*YOUR ASSIGNMENT*
For every entry below, retype it exactly as it reads.
START RAW DATA
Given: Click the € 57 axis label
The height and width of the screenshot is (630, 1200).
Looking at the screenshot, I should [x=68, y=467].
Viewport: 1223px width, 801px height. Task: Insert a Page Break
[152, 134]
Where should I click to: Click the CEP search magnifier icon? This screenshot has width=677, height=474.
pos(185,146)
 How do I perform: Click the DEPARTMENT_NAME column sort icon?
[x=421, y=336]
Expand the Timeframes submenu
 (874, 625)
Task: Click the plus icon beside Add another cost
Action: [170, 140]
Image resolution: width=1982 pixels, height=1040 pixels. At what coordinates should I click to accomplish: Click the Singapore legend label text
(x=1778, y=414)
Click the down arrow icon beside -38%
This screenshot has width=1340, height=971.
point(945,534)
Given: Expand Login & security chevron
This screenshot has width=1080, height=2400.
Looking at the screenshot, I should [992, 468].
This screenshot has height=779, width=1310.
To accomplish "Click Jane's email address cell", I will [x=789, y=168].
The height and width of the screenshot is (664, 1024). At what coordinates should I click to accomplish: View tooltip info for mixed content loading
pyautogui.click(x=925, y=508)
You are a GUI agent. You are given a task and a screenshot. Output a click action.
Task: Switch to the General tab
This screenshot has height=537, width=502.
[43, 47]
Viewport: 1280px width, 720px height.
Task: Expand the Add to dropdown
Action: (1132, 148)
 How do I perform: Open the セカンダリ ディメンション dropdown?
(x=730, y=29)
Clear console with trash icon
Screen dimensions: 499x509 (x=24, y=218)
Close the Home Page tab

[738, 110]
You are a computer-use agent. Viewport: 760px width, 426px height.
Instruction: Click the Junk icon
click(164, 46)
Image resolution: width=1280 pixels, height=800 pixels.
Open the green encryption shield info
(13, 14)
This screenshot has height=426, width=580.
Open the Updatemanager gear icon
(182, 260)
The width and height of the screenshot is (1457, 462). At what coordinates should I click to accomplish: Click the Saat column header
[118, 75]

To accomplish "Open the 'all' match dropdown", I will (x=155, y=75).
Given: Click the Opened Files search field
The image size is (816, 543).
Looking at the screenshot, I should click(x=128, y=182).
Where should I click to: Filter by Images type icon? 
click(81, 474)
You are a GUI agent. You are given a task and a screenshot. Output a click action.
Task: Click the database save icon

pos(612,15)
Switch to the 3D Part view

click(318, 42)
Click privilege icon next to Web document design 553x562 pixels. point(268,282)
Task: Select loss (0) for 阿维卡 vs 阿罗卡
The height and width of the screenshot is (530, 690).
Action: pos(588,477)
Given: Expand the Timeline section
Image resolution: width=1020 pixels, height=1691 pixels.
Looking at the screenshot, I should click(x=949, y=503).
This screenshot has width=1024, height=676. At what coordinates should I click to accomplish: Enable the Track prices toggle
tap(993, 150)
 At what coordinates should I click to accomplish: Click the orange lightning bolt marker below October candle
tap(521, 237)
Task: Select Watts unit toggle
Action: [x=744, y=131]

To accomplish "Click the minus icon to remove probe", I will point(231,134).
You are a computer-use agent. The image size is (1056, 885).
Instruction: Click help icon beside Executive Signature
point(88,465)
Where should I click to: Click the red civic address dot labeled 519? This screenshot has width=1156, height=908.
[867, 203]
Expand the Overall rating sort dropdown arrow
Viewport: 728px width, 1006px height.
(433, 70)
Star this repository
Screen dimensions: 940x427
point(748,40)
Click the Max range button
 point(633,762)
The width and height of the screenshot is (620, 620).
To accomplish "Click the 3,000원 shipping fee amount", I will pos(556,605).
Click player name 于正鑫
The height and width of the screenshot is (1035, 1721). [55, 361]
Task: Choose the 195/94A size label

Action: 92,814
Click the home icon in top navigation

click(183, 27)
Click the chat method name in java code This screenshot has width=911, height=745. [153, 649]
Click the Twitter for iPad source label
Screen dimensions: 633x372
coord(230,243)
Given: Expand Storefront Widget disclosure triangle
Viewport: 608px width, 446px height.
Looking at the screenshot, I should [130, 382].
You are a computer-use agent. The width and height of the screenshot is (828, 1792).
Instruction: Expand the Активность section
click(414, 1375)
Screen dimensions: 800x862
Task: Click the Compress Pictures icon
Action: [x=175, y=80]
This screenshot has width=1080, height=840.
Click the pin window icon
END RAW DATA
*ANSWER TO THIS TASK*
Given: Click the € 57 axis label
The height and width of the screenshot is (630, 1200).
Looking at the screenshot, I should [x=68, y=467].
Viewport: 1223px width, 801px height. Task: Insert a Page Break
[152, 134]
Where should I click to: Click the CEP search magnifier icon? This screenshot has width=677, height=474.
pos(185,146)
 How do I perform: Click the DEPARTMENT_NAME column sort icon?
[x=421, y=336]
Expand the Timeframes submenu
 (874, 625)
Task: Click the plus icon beside Add another cost
Action: [170, 140]
Image resolution: width=1982 pixels, height=1040 pixels. At what coordinates should I click to accomplish: Click the Singapore legend label text
(x=1778, y=414)
Click the down arrow icon beside -38%
This screenshot has width=1340, height=971.
point(945,534)
Given: Expand Login & security chevron
This screenshot has width=1080, height=2400.
Looking at the screenshot, I should [992, 468].
This screenshot has height=779, width=1310.
To accomplish "Click Jane's email address cell", I will [x=789, y=168].
The height and width of the screenshot is (664, 1024). At what coordinates should I click to accomplish: View tooltip info for mixed content loading
pyautogui.click(x=925, y=508)
You are a GUI agent. You are given a task and a screenshot. Output a click action.
Task: Switch to the General tab
This screenshot has height=537, width=502.
[43, 47]
Viewport: 1280px width, 720px height.
Task: Expand the Add to dropdown
Action: (1132, 148)
 How do I perform: Open the セカンダリ ディメンション dropdown?
(x=730, y=29)
Clear console with trash icon
Screen dimensions: 499x509 (x=24, y=218)
Close the Home Page tab

[738, 110]
You are a computer-use agent. Viewport: 760px width, 426px height.
Instruction: Click the Junk icon
click(164, 46)
Image resolution: width=1280 pixels, height=800 pixels.
Open the green encryption shield info
(13, 14)
This screenshot has height=426, width=580.
Open the Updatemanager gear icon
(182, 260)
The width and height of the screenshot is (1457, 462). At what coordinates should I click to accomplish: Click the Saat column header
[118, 75]

To accomplish "Open the 'all' match dropdown", I will (x=155, y=75).
Given: Click the Opened Files search field
The image size is (816, 543).
Looking at the screenshot, I should click(x=128, y=182).
Where should I click to: Filter by Images type icon? 
click(81, 474)
You are a GUI agent. You are given a task and a screenshot. Output a click action.
Task: Click the database save icon

pos(612,15)
Switch to the 3D Part view

click(318, 42)
Click privilege icon next to Web document design 553x562 pixels. point(268,282)
Task: Select loss (0) for 阿维卡 vs 阿罗卡
The height and width of the screenshot is (530, 690).
Action: pos(588,477)
Given: Expand the Timeline section
Image resolution: width=1020 pixels, height=1691 pixels.
Looking at the screenshot, I should click(x=949, y=503).
This screenshot has width=1024, height=676. At what coordinates should I click to accomplish: Enable the Track prices toggle
tap(993, 150)
 At what coordinates should I click to accomplish: Click the orange lightning bolt marker below October candle
tap(521, 237)
Task: Select Watts unit toggle
Action: [x=744, y=131]

To accomplish "Click the minus icon to remove probe", I will point(231,134).
You are a computer-use agent. The image size is (1056, 885).
Instruction: Click help icon beside Executive Signature
point(88,465)
Where should I click to: Click the red civic address dot labeled 519? This screenshot has width=1156, height=908.
[867, 203]
Expand the Overall rating sort dropdown arrow
Viewport: 728px width, 1006px height.
(433, 70)
Star this repository
Screen dimensions: 940x427
point(748,40)
Click the Max range button
 point(633,762)
The width and height of the screenshot is (620, 620).
To accomplish "Click the 3,000원 shipping fee amount", I will pos(556,605).
Click player name 于正鑫
The height and width of the screenshot is (1035, 1721). [55, 361]
Task: Choose the 195/94A size label

Action: 92,814
Click the home icon in top navigation

click(183, 27)
Click the chat method name in java code This screenshot has width=911, height=745. [153, 649]
Click the Twitter for iPad source label
Screen dimensions: 633x372
coord(230,243)
Given: Expand Storefront Widget disclosure triangle
Viewport: 608px width, 446px height.
Looking at the screenshot, I should [130, 382].
You are a computer-use agent. The width and height of the screenshot is (828, 1792).
Instruction: Expand the Активность section
click(414, 1375)
Screen dimensions: 800x862
Task: Click the Compress Pictures icon
Action: [x=175, y=80]
This screenshot has width=1080, height=840.
Click the pin window icon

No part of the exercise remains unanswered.